| name | ml-azureml-adf-automation |
| description | This skill should be used when the user asks to automate Azure ML and Azure Data Factory production workflows. PROACTIVELY activate for: (1) Azure ML code asset registration, azure-ai-ml SDK, AML code versions, `result.version`, requested-vs-actual versions, (2) ADF to Azure ML orchestration, ADF WebActivity, managed identity blob reads, `connectVia`, managed VNet IR, (3) code asset version pointer blobs, latest.json contracts, training/scoring code version propagation, (4) private storage firewalls, Microsoft-hosted CI agents, temporary network rules, storage data-plane smoke tests, (5) marshmallow<4 pinning, AML SDK import failures, runtime validation for Azure ML infrastructure. Provides: operationally safe Azure ML + ADF automation patterns.
|
Azure ML and ADF Automation
Overview
Use this skill for Azure Machine Learning automation that registers code assets in CI and orchestrates training, scoring, registration, or deployment through Azure Data Factory. The main invariant is that runtime systems must consume the exact Azure ML asset versions that were actually registered, not the versions a pipeline attempted to request. Validate every recommendation against runtime behavior because Azure ML, ADF, storage networking, and SDK dependency behavior can diverge from static API documentation.
Core Invariants
- CI owns Azure ML code asset registration and publishes the actual SDK-returned version.

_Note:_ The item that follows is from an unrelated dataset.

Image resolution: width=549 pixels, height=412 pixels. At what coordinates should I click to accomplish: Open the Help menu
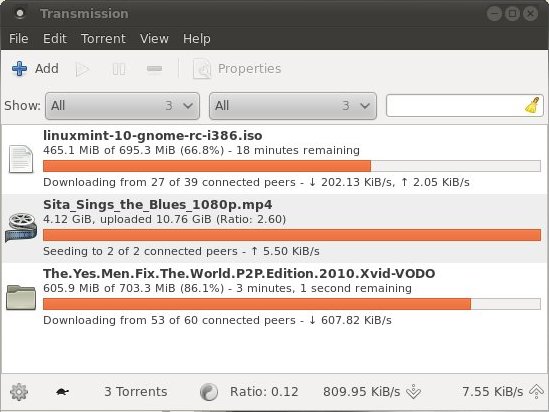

- ADF receives code versions through an explicit contract, usually a storage pointer blob, instead of discovering AML code versions at runtime.
- The SDK result is the source of truth: requested version, build ID, branch name, or commit-derived strings are not authoritative.
- Private storage requires both correct RBAC and proven data-plane reachability from the executing runtime.
- ADF WebActivity networking must be tested through the intended integration runtime, not just validated as JSON.
- Dependency constraints for Azure ML automation are pinned in CI environments.
- Runtime evidence beats plausible ARM paths, documentation snippets, or successful template compilation.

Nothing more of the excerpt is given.